O mundo, para nós, começa e
termina entre o Atlântico e os Andes, entre o Caribe e o Prata. À
exceção de mês de Copa do Mundo, que é quando passamos uma breve
temporada na vila de McLuhan. Mas isso tá mudando. Tem alguém batendo na
porta. Toc, toc. Quem é? Sou eu, o mundo. Meu país, de tantos sotaques,
fala uma só língua: a inculta e bela, né, Bilac? Só que em sua versão
mais malemolente, preguiçosa, musical, ô pá. E falamos o dialeto de um
só canal, em todo o território nacional: artificial, nada natural, sem
sal, plim-plim.
Meu país abriga os mais religiosos dos ateus,
graças a Deus. Também os católicos de depois da rodada do Brasileirão.
Os devotos que pregam e pagam. E, em primeiro de janeiro, pergunte pro
seu orixá, a gente pula sete ondas pra Iemanjá. Meu país é uma
democracia arretada.
Deixa as eleições dos caras que inventaram
essa história toda parecendo reunião em torno da fogueira no período
neolítico. Mas o processo de formação de consciência é que ainda é
tortamente democrático nesta feira de lealdades camaleoas. Faltam
Machado e fórmula de Báskara na nossa democracia. Faltam os Buarque de
Hollanda (Sérgio, Aurélio, Chico) e aula de química na nossa cultura
cívica. Livro pra comida, prato pra educação.
No meu país,
antônimo de corrupto não é honesto: é otário. Esses países em que o
pessoal paga imposto, ninguém fura fila, não dá um na mão do polícia,
não se associa ao corrupto bom de voto: tudo um bando de otário. Ou você
não sabe com quem está falando? Falta estado de direito na nossa
democracia. Só pobre vai em cana, é a classe média quem paga a fatura,
as regras são democraticamente alteradas ao sabor dos personagens da
nossa comédia da vida pública. E cidadania tá em falta, dona. Tem, mas
acabou. Mês que vem deve chegar.
Faltam revoluções na nossa
História, sangue nas nossas revoluções e uma certa História no nosso
sangue. Mas sobra-nos a geografia cuja escassez, a outros, tanta celeuma
provoca. Tudo é exagerado no meu país: tudo é o maior, tudo é o mais.
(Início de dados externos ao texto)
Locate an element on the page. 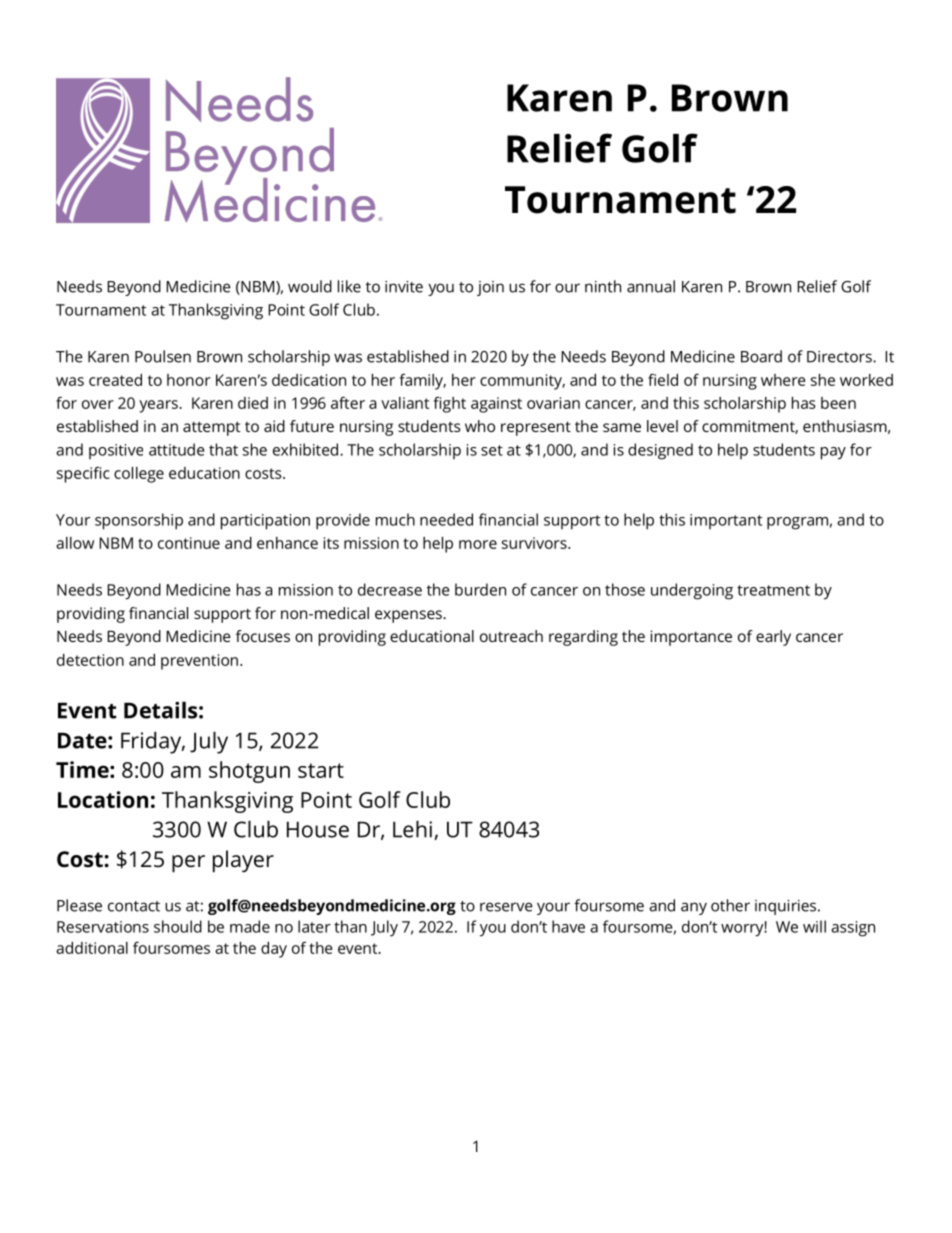 This document has height=1233, width=952. Board is located at coordinates (761, 356).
Maior potencial energético, maior floresta tropical, maior produtor de
alimentos, o maior do mundo. Maior taxa de juros do mundo, maior
desigualdade entre ricos e pobres, maior desperdício de terras
agricultáveis.
A terra da hipérbole e das contradições, essa
espetacular moradia da gente mais humana da aventura humana sobre a
Terra. Meu país, quando tinha tudo pra dar certo, deu com os burros
n’água. Lembram-se? Ciclo do ouro, da borracha, milagre econômico. E,
com um bocado de coisa pra dar errado, tá dando certo. Tem gringo com
arco branco na cara batendo palma na primeira fila. Mas o que eu quero
ver mesmo é essa gente bronzeada mostrando seu valor. Meu país ainda não
foi, mas já é, cumpádi. Entre outras mil (sic), és tu, Pátria amada.